MIT-SPARK/Hydra

[QUESTION] Scaling and rotation of objects

drawdehe opened this issue · 4 comments

Hello!

I have a question regarding scaling and rotation of objects. Running the uHumans2-dataset I am able to retrieve the position of the objects by listening to the topic /hydra_dsg_visualizer/dsg_markers and extracting it from the Pose object. However, I am trying to retrieve the scaling and rotation of the objects using the same topic (scaling from the Marker object and rotation from the Pose object), but I cannot seem to get the correct information. Is this the correct approach or am I doing something wrong? It would be greatly appreciated with further help.

Thank you!

Thanks for your interest in our work! I would not recommend parsing information about objects from the visualization messages (unless there's something specific to your application that would make that necessary). Hydra publishes the scene graph via a ROS topic and you can set up a DsgReceiver object to listen to this (see here for an example of how the visualizer accomplishes this). You can then grab information about the object nodes directly from the scene graph.

That said, there are a couple important clarifications that may also help when working with the visualization messages:

  • We do NOT compute the pose of the objects directly (please see our paper for details). We instead compute a bounding box of the object mesh vertices that is either axis-aligned or is some approximation of the min-volume bounding box (albeit with a yaw-only rotation). uhumans2 defaults to axis-aligned bounding boxes so all the poses would be identity.
  • The visualizer uses a single line-list marker to draw the wireframe bounding boxes of the objects. This may be where your confusion is coming from: you would have to back out which points comprise each bounding box and then compute the scale and 2D orientation (if applicable) from the corners of the bounding box
  • The positions in the visualization markers will have an extra z offset applied from the true detected positions of the objects

Thank you for the answer! If I want to get the object information without using visualization, how would I approach getting it?
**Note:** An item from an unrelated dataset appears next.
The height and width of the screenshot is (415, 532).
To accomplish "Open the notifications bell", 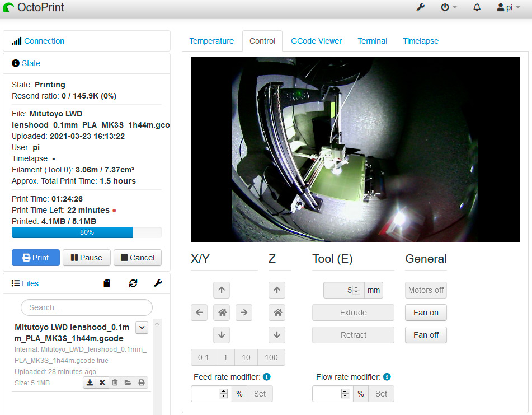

For instance, how do I extract the object mesh vertices?

It would roughly look something like this:

spark_dsg::DynamicSceneGraph graph; // from the dsg receiver or elsewhere
const auto& objects = graph.getLayer(spark_dsg::DsgLayers::OBJECTS);
for (auto&& [id, node] : objects.nodes()) {
  const ObjectNodeAttributes& attrs = node.attributes<spark_dsg::ObjectNodeAttributes>();
  // attrs.mesh_connnections would contain the indices of the mesh vertices connected to the node
}

In general, every node in the graph has a set of attributes (which for the objects are defined here). The visualizer is probably a good reference for how these attributes get used (e.g., here is where the bounding boxes are drawn from the provided attributes)).

Thank you for the help!